Я встаю, порываясь покинуть комнату заносчивого гордеца, но он хватает меня за руку, дёргает на себя, и я падаю на его широкую твёрдую грудь.
Он тут же кладёт свою большую ладонь мне на поясницу, ещё теснее прижимая к себе.
Собственник, улыбаюсь про себя.
— Куда собралась? — хрипит он. — Я тебя не отпускал.
— Не отпускай, — говорю я, прикрывая глаза от блаженства.
Мне так хорошо. Так правильно. Ощущать жар его большого сильного тела. Быть с ним.
Чуть приподнимаюсь, заглядываю в лицо, тону в светлых омутах глаз.
Он такой красивый!

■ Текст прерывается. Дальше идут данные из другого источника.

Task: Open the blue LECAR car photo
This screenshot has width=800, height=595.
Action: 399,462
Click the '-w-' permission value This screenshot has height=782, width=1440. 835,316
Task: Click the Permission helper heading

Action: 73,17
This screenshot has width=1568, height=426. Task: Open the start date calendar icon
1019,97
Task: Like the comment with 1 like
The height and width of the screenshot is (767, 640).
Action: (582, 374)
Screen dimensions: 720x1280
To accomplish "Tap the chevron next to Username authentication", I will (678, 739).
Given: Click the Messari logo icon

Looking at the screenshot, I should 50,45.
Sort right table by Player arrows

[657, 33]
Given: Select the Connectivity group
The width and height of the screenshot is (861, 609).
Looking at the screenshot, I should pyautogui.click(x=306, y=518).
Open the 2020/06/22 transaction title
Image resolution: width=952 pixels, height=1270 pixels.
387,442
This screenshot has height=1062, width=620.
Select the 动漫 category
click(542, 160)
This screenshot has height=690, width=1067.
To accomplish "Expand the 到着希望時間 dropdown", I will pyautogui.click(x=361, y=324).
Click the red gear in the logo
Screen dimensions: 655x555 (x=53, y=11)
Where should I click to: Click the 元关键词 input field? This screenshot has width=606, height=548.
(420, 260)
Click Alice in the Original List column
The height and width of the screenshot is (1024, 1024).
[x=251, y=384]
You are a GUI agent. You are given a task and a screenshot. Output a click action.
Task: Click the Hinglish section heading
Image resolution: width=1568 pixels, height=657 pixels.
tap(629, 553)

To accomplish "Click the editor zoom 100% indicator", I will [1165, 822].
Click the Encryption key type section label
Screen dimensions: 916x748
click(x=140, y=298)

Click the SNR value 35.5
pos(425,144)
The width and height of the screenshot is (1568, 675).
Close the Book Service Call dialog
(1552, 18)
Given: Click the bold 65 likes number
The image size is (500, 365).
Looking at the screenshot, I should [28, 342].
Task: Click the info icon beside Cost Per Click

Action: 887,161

Даже сейчас, в царапинах и ранах.
Тянусь выше, касаюсь губами губ и…попадаю в плен.
Мои запястья нежно перехвачены, а поцелуй… он становится сумасшедшим.
Мы с трудом отрываемся друг от друга.
Теперь он нависает надо мной, почти вдавив в постель. Но мне приятно ощущать тяжесть мужского тела. Приятно быть хрупкой рядом с ним. И я хочу, чтобы он не боялся…
— …показывать мне свою слабость. Я знаю, какой ты сильный. Но ты — человек. Люди болеют, бывают слабы…Это нормально.
— Нельзя! — мотает он головой. — Показать слабость в нашем мире — дать своре повод растерзать себя.
— Но со мной же можно, — возражаю я.
Валерий снова переворачивается на спину, увлекая меня за собой. Я, видимо, задеваю ушиб, потому что он шумно выпускает воздух сквозь зубы, но ни малейшего стона не издаёт.
— И с тобой — нельзя. Тебя я должен защищать.
Ничего не говорю, просто обнимаю и прижимаюсь крепче. Веду пальцем по литым мышцам, с наслаждением ощущая гладкость кожи. Натыкаюсь на полоски шрамов. Трогаю бережно, будто они болят до сих пор, как свежие раны.
— Расскажешь? — спрашиваю, поглаживая очередной рубец.
— Нет, — ожидаемо отвечает Валерий, — пусть прошлое остаётся в прошлом. Не будем его тревожить.
— Хорошо, — миролюбиво соглашаюсь я, — тогда расскажи о себе. Где ты учился, умник мой?
Он хмыкает:
— Таки прям твой.
Я смущаюсь, он целует в макушку и вздыхает:
— Да нечего мне рассказывать. Ты перед родителями превознесла меня до небес. А у меня даже школьного аттестата нет.
— Что? — приподнимаюсь и заглядываю ему в лицо. — Как такое может быть?
— Очень просто — для того ремесла, что отец мне выбрал, образование не нужно.
— Но откуда же всё это — ты в импрессионизме разбираешься лучше меня!
Он смеётся:
— Кто-то прогуливал лекции?
Мотаю головой:
— Наоборот — ни одной не пропустила. Просто преподавательница была занудная.
Валерий крепче прижимает меня к себе.
— А у меня как раз учителя по теории искусства были отменными. Отец просто крышевал нелегальный вывоз культурного достояния из страны. И ему нужен был свой человек на этом направлении, который разбирается в теме. А я же рисовал с детства. Вот отец и бросил меня на это дело.
— Стало быть, рисовать ты тоже профессионально не учился.
Он горько смеётся:
— Я вообще не рисовал с десяти лет. Пока отец не погиб и ты не появилась…
Он говорит об этом буднично, боясь вызвать жалость, а у меня всё равно заходится сердце, когда представляю себе мальчика, чья душа полна образов и красоты, а его бросают в кровавую грязь…
— Как только Артём поправится — я разведусь с ним.
— Лучше не надо, — Валерий зарывается лицом в мои волосы. — Пока ты жена моего брата — ты под моей защитой. Просто теперь, даже если ты и порвёшь с ним, от преследования того же Лютого не избавишься — он уже на тебя стойку сделал.
— Но… — робко привожу самый важный аргумент, — пока я жена Артёма — я не могу быть твоей.
Валерий прижимает меня к себе с такой нежностью, что в груди начинает щемить.
— Ты и так не можешь быть моей. Я — коронованный авторитет. Мне не полагается жена и даже любовница.
Я хочу возразить, но он не позволяет, приложив палец к губам.
— Молчи! Я знаю, что ты хочешь сказать… Но нет никаких «нас» и быть не может. Ты заслуживаешь другой судьбы.
Я замолкаю, утыкаюсь носом ему в грудь и затихаю. Чуткие пальцы мерно поглаживают мою спину и волосы…
Я засыпаю…
…теперь у меня на руках целых два больных мужчины.